_Required action:_ In the entries below, how many lines contain the word "accomplish"? State the number and nothing more.

_Dataset entries:_
-- Opening Marker --

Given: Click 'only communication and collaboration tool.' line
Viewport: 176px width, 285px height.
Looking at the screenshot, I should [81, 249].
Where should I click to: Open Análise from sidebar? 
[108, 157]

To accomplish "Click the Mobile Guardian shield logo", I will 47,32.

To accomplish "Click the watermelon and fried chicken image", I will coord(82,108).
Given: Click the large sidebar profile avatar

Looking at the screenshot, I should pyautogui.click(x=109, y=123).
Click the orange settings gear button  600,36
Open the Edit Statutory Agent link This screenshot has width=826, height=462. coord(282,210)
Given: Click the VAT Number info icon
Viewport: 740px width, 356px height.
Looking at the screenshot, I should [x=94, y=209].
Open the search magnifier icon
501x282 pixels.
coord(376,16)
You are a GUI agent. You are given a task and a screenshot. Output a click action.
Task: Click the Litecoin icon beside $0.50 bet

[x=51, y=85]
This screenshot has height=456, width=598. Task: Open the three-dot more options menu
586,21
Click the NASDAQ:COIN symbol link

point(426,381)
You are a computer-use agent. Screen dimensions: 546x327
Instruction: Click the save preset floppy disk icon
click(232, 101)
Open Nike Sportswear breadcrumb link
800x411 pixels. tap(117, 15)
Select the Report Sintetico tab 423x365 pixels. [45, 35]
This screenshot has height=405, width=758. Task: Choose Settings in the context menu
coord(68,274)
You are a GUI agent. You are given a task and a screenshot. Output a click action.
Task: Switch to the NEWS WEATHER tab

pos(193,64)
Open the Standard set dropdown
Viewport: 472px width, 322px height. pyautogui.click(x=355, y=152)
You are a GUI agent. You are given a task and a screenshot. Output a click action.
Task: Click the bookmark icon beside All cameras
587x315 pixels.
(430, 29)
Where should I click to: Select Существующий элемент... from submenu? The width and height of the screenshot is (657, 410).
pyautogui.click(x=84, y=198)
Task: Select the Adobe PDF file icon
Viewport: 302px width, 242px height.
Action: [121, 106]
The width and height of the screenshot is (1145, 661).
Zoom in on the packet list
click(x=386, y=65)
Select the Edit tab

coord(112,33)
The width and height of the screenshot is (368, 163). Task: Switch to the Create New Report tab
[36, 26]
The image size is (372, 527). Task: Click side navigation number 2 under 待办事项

-- Closing Marker --

_Result for this task:_ 2